I looked from side to side, at all the eager faces regarding me instead of Gareth’s ashes. Waiting for me to have the last word. The Earthers called me the self-proclaimed king of Titan, but sometimes I forgot that my people believed it too.
I stepped forward and laid my hand over Maya’s. I couldn’t remember another time when she appeared so rattled. Not even after our pilot Vick died giving his life to blow the Piccolo and ravage Luxarn’s forces. “We’ll finish this for him,” I whispered. “Together.”
She nodded, and we placed the ashes in the tube together. It squeezed into the top perfectly without falling all the way through. After striking the command, the sphere would be sucked out into Titan’s thick atmosphere.
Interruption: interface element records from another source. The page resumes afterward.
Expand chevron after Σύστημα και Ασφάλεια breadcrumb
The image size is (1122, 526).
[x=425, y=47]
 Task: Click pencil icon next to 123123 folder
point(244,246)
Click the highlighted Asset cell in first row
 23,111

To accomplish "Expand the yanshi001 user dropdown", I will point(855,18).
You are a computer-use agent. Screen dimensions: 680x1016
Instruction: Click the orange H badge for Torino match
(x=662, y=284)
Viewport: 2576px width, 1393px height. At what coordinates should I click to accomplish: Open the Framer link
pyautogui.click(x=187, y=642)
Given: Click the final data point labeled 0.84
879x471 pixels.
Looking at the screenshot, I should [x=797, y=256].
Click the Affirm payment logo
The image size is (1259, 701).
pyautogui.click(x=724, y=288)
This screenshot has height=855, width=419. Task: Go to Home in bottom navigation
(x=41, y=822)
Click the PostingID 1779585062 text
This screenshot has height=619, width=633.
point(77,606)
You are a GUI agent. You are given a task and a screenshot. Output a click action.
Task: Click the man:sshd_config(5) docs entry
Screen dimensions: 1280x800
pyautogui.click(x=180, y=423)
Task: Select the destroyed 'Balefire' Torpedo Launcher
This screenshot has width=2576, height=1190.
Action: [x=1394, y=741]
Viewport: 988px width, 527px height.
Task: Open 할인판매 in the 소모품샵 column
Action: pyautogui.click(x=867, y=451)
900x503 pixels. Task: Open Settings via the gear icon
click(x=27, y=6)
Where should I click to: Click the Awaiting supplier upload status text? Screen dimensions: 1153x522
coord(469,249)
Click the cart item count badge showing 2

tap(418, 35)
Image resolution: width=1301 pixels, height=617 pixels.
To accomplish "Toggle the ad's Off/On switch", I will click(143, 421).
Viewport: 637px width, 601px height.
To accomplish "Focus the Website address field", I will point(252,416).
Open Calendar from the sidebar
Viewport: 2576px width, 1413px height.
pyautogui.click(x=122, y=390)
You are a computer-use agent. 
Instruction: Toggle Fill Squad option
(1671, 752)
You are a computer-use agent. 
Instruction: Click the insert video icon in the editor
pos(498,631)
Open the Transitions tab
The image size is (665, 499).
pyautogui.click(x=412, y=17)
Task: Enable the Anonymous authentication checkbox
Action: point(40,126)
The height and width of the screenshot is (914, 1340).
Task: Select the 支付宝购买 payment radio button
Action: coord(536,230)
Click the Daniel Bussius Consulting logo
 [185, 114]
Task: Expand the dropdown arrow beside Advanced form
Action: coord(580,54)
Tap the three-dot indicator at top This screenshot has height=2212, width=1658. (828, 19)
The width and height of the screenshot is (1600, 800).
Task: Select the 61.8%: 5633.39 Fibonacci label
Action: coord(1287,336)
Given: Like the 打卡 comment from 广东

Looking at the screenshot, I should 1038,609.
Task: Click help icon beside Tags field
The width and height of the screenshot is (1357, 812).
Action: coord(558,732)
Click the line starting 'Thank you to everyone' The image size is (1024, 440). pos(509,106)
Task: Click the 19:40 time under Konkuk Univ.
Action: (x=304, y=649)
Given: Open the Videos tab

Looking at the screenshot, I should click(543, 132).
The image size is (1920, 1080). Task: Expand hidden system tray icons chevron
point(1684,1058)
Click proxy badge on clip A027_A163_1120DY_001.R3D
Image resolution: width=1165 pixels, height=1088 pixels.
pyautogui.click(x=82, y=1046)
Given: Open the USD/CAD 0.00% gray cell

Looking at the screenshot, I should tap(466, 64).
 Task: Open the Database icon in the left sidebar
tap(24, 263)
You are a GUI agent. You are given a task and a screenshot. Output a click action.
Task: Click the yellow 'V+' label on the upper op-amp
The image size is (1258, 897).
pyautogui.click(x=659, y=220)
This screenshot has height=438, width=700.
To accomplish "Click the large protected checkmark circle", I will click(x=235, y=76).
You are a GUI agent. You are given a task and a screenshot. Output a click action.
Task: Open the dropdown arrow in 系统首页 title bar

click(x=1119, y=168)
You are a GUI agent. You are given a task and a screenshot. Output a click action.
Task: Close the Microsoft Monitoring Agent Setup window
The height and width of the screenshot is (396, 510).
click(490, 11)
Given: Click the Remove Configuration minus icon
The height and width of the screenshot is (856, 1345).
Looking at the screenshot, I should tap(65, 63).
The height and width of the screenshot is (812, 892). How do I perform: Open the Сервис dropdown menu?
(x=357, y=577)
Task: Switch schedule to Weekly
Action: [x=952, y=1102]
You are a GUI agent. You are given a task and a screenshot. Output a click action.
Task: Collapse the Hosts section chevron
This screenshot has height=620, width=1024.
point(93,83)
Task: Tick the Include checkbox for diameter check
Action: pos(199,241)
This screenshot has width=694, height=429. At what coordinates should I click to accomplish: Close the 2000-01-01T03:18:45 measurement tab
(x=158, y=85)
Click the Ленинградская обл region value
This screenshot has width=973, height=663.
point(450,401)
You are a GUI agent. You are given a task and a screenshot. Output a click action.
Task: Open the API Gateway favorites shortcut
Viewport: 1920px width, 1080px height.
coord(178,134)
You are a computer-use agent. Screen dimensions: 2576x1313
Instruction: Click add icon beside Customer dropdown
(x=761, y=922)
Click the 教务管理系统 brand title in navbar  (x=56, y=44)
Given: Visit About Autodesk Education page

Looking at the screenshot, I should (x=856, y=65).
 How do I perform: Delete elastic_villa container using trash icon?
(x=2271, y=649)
Once it reached a high enough altitude, the change in pressure would cause it to pop like a balloon, sprinkling the ashes into the clouds.
I paused to address the crowd.
“Gareth fought for our freedom!” I shouted. “He swore to keep me safe and died keeping that promise. He died for our freedom. From this day forward we honor all those who have died because of Earth’s greed! Who suffered under their heel and chose not to crumble! We are one Titan. And if they think they can take that from us, then we’ll freeze them all!”